Я с интересом посмотрела на старика. Значит, он поладил с немцами? Мог ли он предать своих людей, чтобы спасти свою шкуру? А если развить эту мысль — мог бы он выдать Софию, узнав, что она прячет британского летчика? Я не успела додумать, потому что Паола как раз подошла ко мне.
— Где ты была? Я так волновалась! А тут еще землетрясение.
— Прости, — виновато произнесла я. — Я была с Ренцо, он показывал мне дом, где жил со своей матерью во время войны.
Паола повернулась и уставилась на Ренцо.
— Понятно, — кивнула она. — Ну что ж. Главное, что никто не пострадал.
В этот момент имя Ренцо прозвучало — а точнее, было выкрикнуто — через площадь. Козимо жестами подзывал его.
— Где ты был, мальчик?! — крикнул он. — Блуждаешь и оставляешь своего старого отца на произвол судьбы?
— Отец, ты среди ста человек. Любой из них был бы рад помочь тебе, — ответил Ренцо.
— Во время землетрясения? А если бы мне понадобилось двигаться поскорее, чтобы убежать, тогда что?
— Я думаю, что во время землетрясения открытая площадь, пожалуй, самое безопасное место в городе, — ответил Ренцо.

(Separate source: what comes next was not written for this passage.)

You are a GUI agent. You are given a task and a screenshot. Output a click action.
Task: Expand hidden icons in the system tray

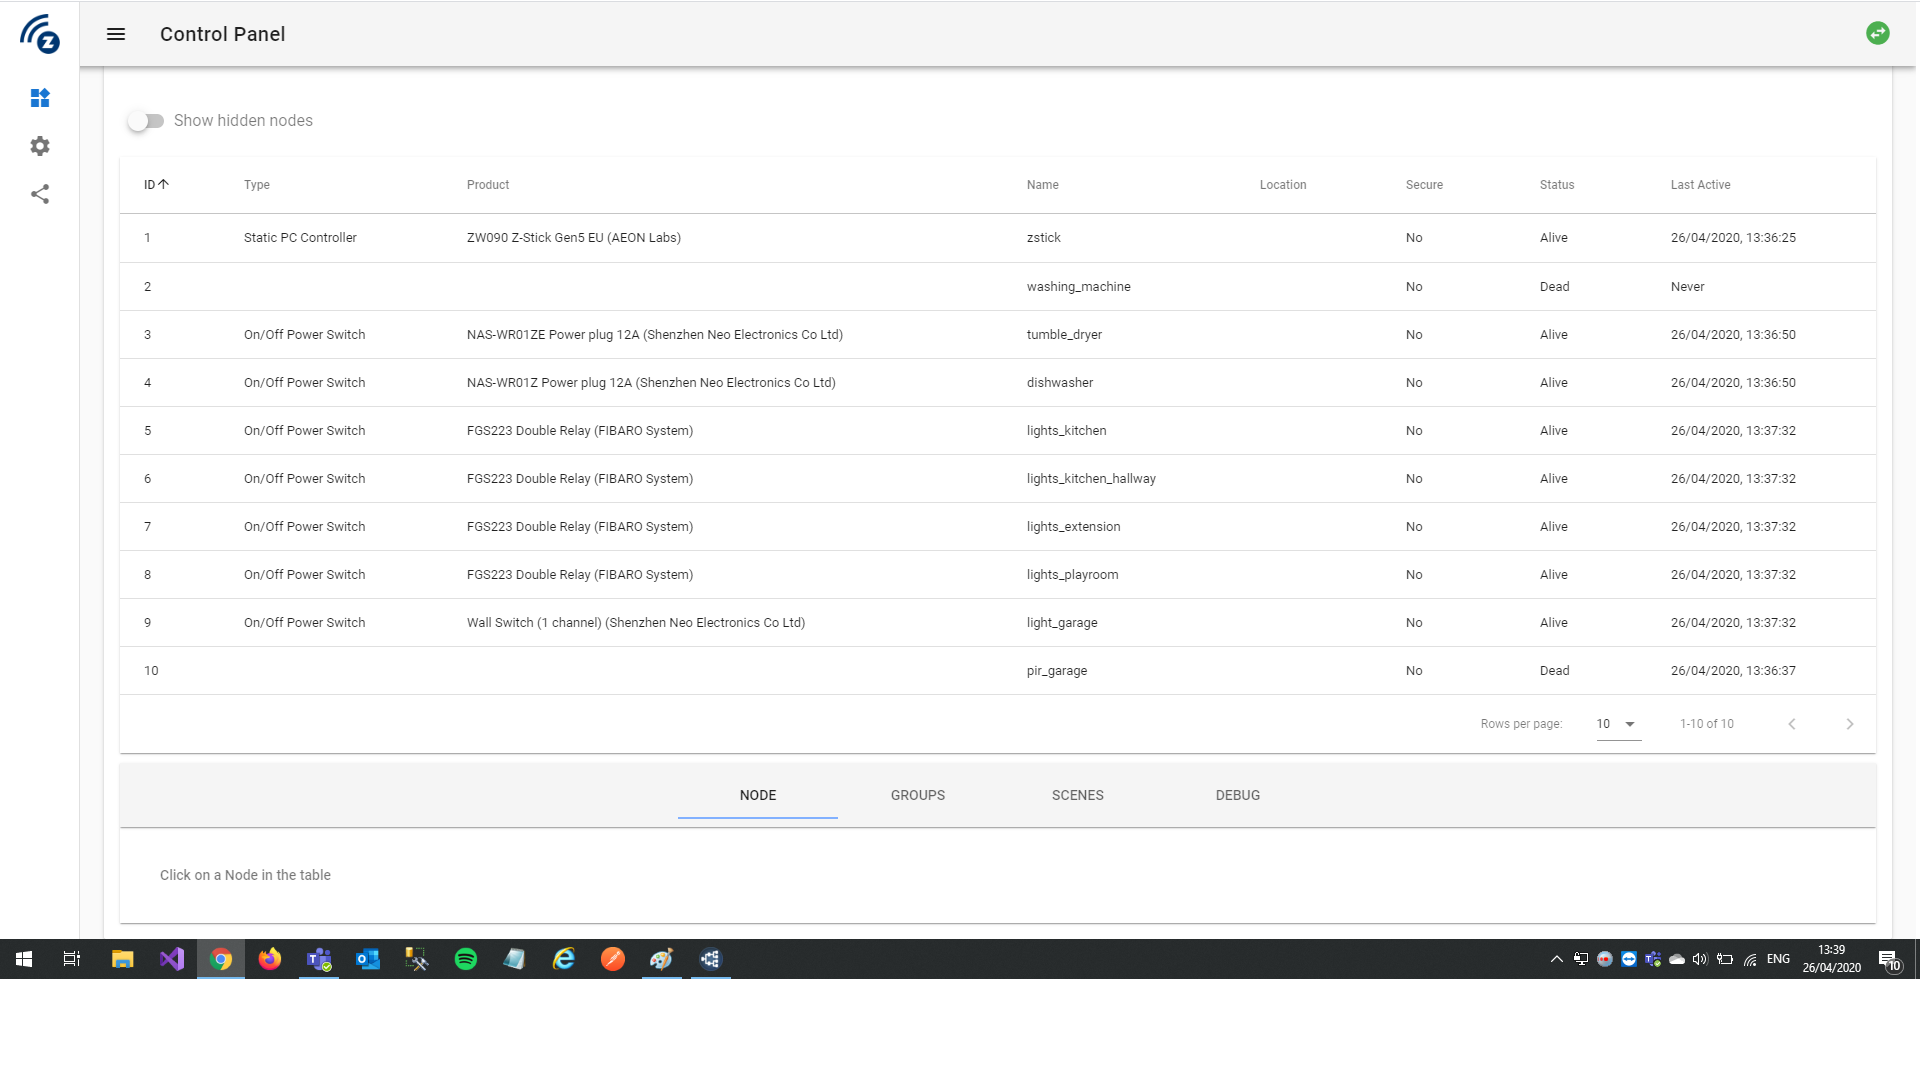coord(1556,959)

— Значит, теперь ты решил проявить легкомыслие и неуважение по отношению к своему отцу, да? — Козимо подошел к Ренцо, глядя на него с упреком. — Это немецкая девушка так на тебя повлияла? Когда она появилась в нашем городе, я сразу понял, что от нее будут одни неприятности.

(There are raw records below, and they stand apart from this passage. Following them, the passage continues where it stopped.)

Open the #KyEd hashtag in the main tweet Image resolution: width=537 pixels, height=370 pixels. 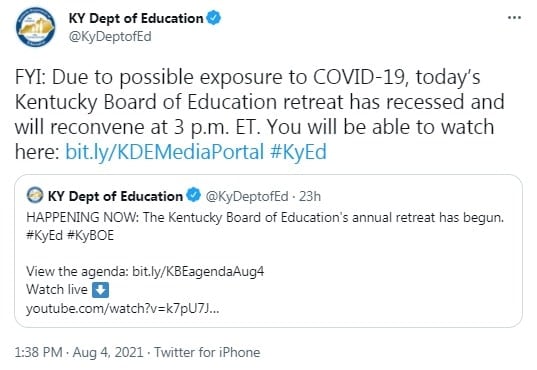click(298, 151)
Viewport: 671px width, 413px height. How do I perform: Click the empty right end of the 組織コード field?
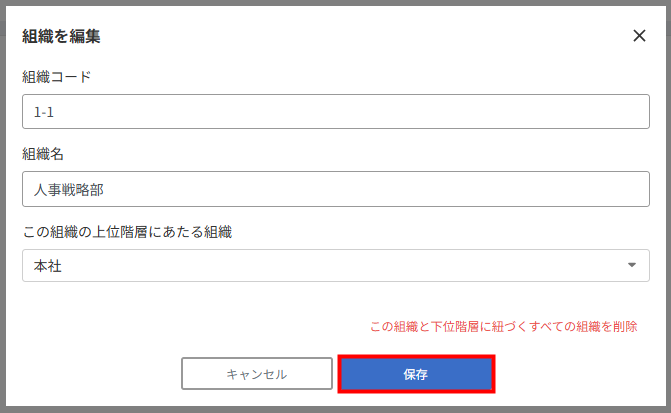556,112
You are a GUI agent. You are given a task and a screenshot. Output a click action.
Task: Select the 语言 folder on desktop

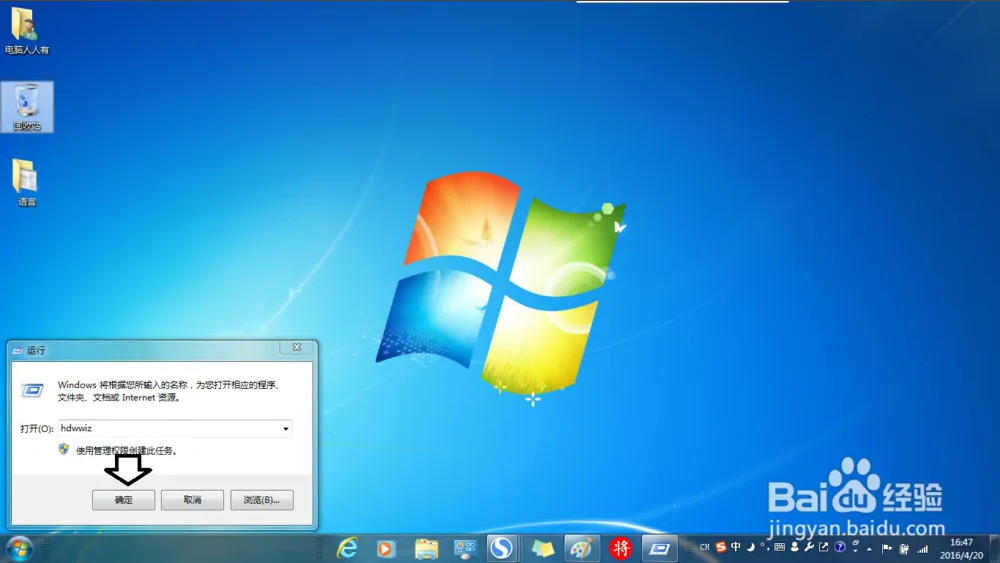(26, 182)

— Она не немка, отец. Она англичанка. И я никакого неуважения себе не позволял, просто сказал правду. И вообще, землетрясение прошло, и ты совершенно невредим, так что все хорошо. Давай вернемся к нашему празднику, ладно? — Он взял пожилого мужчину под руку и посмотрел на меня с едва заметной улыбкой.
Когда они уходили, я услышала, как Козимо проворчал:
— Чем раньше она уедет, тем лучше.
Я снова влилась в большую компанию Паолы. Женщины все еще обсуждали происшествие, вспоминая прошлые землетрясения, разрушенные деревни, людей, засыпанных заживо. Они быстро тараторили на местном диалекте, так что смысл сказанного от меня по большей части ускользал, но я кивала в знак согласия, как будто что-то понимала. Я было задумалась о том, как долго обычно продолжается праздник, но этот нам помогла завершить дочка Анджелины, которая начала плакать.